Tomorrow we go to Ostia, and tonight, having gotten home late, I will add a few photos, and send this off.
These days, the Vatican Museum has collections of art from all over the world. This is a model of a Chinese dragon racing boat, part of a series of boats from everywhere set along a ramp winding up into the main floors of the museums. We liked the little red things sticking up above the eyes; Regina thinks they are mustaches, and I wonder if they couldn’t be eyebrows.

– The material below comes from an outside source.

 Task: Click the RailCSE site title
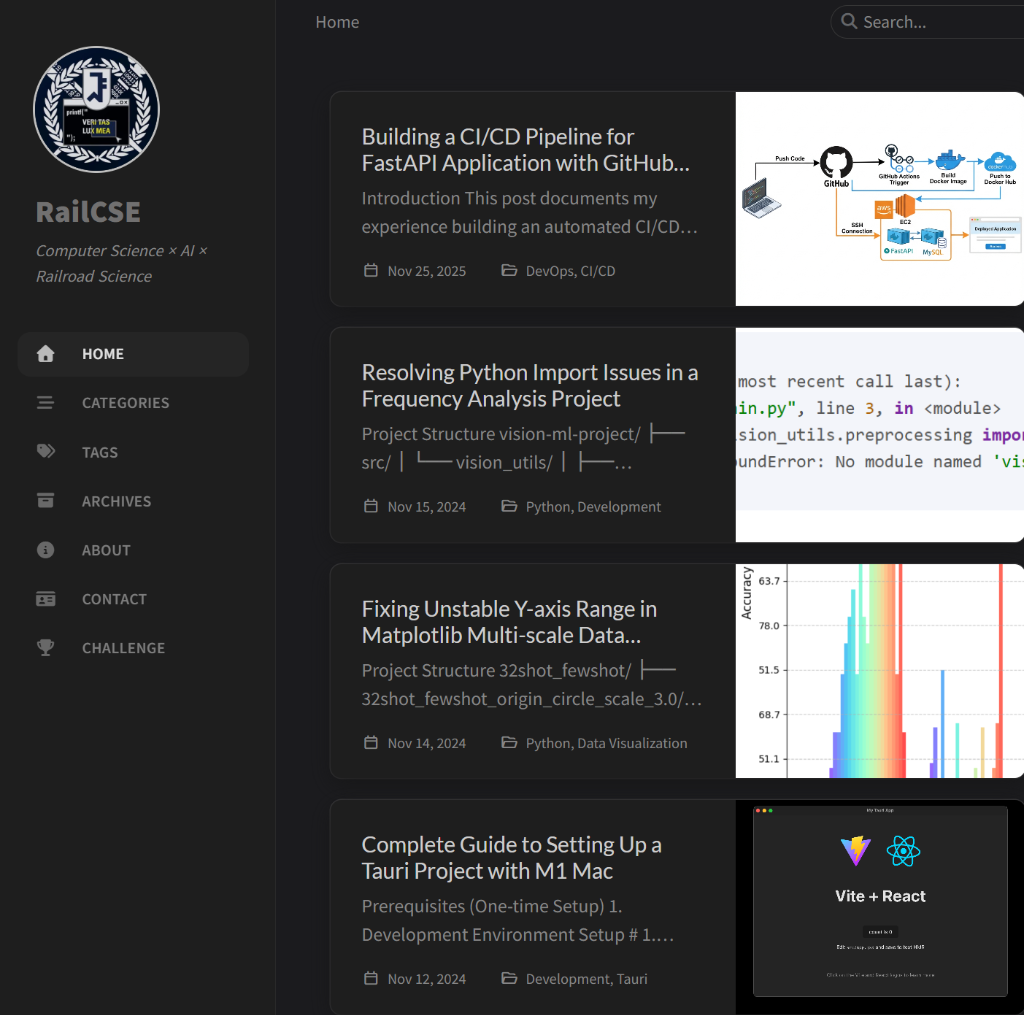88,211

Laocoon (a Trojan priest) and his two sons being strangled by giant snakes sent by Poseidon (in some versions) because Laocoon recognized that the Trojan horse was a ruse, and tried to demonstrate that by striking the horse with his spear. Poseidon (pr Apollo, or Athena in some accounts) who sent the snakes was on the Greek side, and thus wanted to preserve the trick being played on the Trojans.
A room full of animal sculptures from different eras, one of two rooms like this.
A Roman granite version of an Egyptian sphinx, with a typical crowd in the background. Note the guide’s tall pole with something colorful on the top so that his group can follow him.
Huge map of Sicily, tapestry? — one of dozens in an endless series of rooms lined on either side with similar maps.
Anthea photographing in St. Peter’s Basilica. No flash was allowed, but we could take photos everywhere except the Sistine Chapel. And that was so amazing, that it would have been impossible to know where to start.
Peg and Tom Lazio, with Via Lazio sign on the building behind them.
Regina with penguin outside a gelato shop on the Via Veneto.
Segways and go-carts in the Borghese Gardens, early evening.
A view of Rome near sunset from the Borghese Gardens.
Joe Lazio, his wife Jen, and Jim Carns in the Piazza del Populo below the Borghese Gardens. Joe said that this was along the pilgrims’ way into Rome in medieval and Renaissance days.
An Italian evening scene, in neighborhoods all over Rome. This tells you that the weather is very pleasant.